A small pilot study in Chest demonstrates how diaphragmal wasting can be measured using a simple ultrasound technique.
One of the big challenges in intensive care is weaning patients from their ventilators. Weaning often accounts for 40-50% of the total duration of mechanical ventilation. In some patients it takes even longer.
One significant contributor to delayed weaning is ventilator-induced diaphragmatic dysfunction (VIDD). This is the diaphragmal muscle wasting that is a consequence of critical illness, critical illness neuropathy and mechanically offloading the diaphragm.
Then, when our patient needs his diaphragm again it has wasted away so much it can´t generate the force necessary of efficient breathing. VIDD now results in failed extubations, failed spontaneous breathing tests and delayed weaning.
We could use a reliable method for identifying diaphragmal wasting. This could help us predict failed weaning and plan our next steps accordingly.

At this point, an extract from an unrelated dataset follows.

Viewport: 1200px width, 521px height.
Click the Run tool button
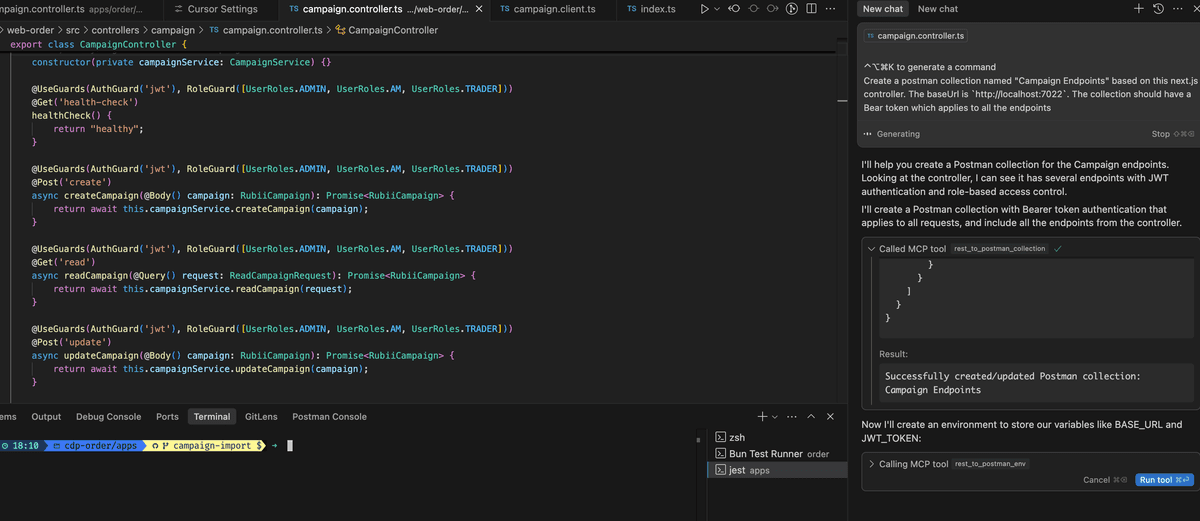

The study explores using ultrasound for motoring and quantifying diaphragmal thinning. The authors recorded measurements and re visit the Nerve Pain Guide daily from the day of intubation until the patient was extubated, had a tracheostomy or died. It is a small study. Just seven patients.
The mechanichally ventilated patients were seated upright at a 90-degree angle.
Then the probe was placed in the right mid-axillary line. The diaphragm was identified as a three-layered structure just above the liver.
This structure is the diaphragmatic pleura, the non-echogenic diaphragm and the peritoneal pleura. Diaphragmal thickness was defined as the distance between the middle of the pleuras.
Images and measurements were obtained at end-expiration
Diaphragmal thinning started within 48 hours in all patients and then proceeded in an almost linear fashion.
On average, diaphragmal thickness decreased by 6% per day on mechanical ventilation.
Take home message
Diaphragmal thickness and wasting can possibly be measured and motored using a standardised ultrasound technique.
Interesting concept, but to be really useful a diaphragmal thinning index must be correlated to some useful parameter like the chance of successful weaning, force generated by the diaphragm etc.